Survival estimates of animal populations provide managers with critical information on productivity, population stability, and demography. Telemetry-based survival estimates can be obtained remotely. The Atlantic sturgeon Acipenser oxyrinchus oxyrinchus is a wide-ranging species whose populations overlap along the East Coast of North America, complicating survival estimation. The objective of this study was to estimate apparent annual survival of the York River population using a Cormack-Jolly-Seber model. In this study, 36 males and 24 females were telemetered and monitored between 2013 and 2019. We considered the fit of a variety of models, selecting the best fit using Akaike’s information criterion. The optimal model estimated survival in seasonal increments and detection probability by sex in monthly increments.

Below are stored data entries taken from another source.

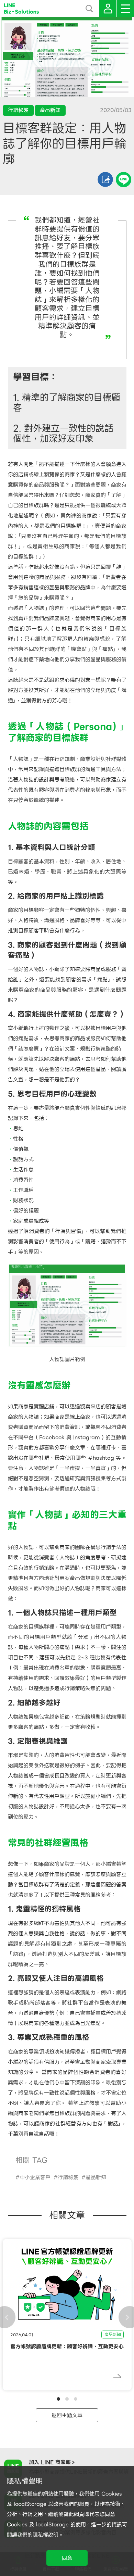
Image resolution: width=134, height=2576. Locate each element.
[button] (58, 2399)
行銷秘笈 (68, 2177)
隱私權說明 (45, 2535)
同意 (67, 2558)
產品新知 (96, 2177)
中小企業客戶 (35, 2177)
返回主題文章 (67, 2415)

Five transmitters failed to leave the river and another 3 stopped being detected within 21 mo, but of those, recapturing fish confirmed 2 had been lost and 3 were technological failures (12.8% of 39 recaptured). Apparent adult annual survival was estimated to be 99.2% (95% CL: 97.9-99.7%). Addressing sex-specific detection probability and failed transmitters while including a length covariate for each individual produced higher survival estimates than previously reported studies of Atlantic sturgeon. Four males and one female appear to have died, with the location of last detection for 4 of the suspected mortalities in shipping channels near the mouth of the Chesapeake Bay, suggesting managers should focus on this area of increased risk. Such high survival estimates of the adult stage suggest Atlantic sturgeon survival may be more similar to other long-lived, late-maturing animal species than to most other short-lived fish species.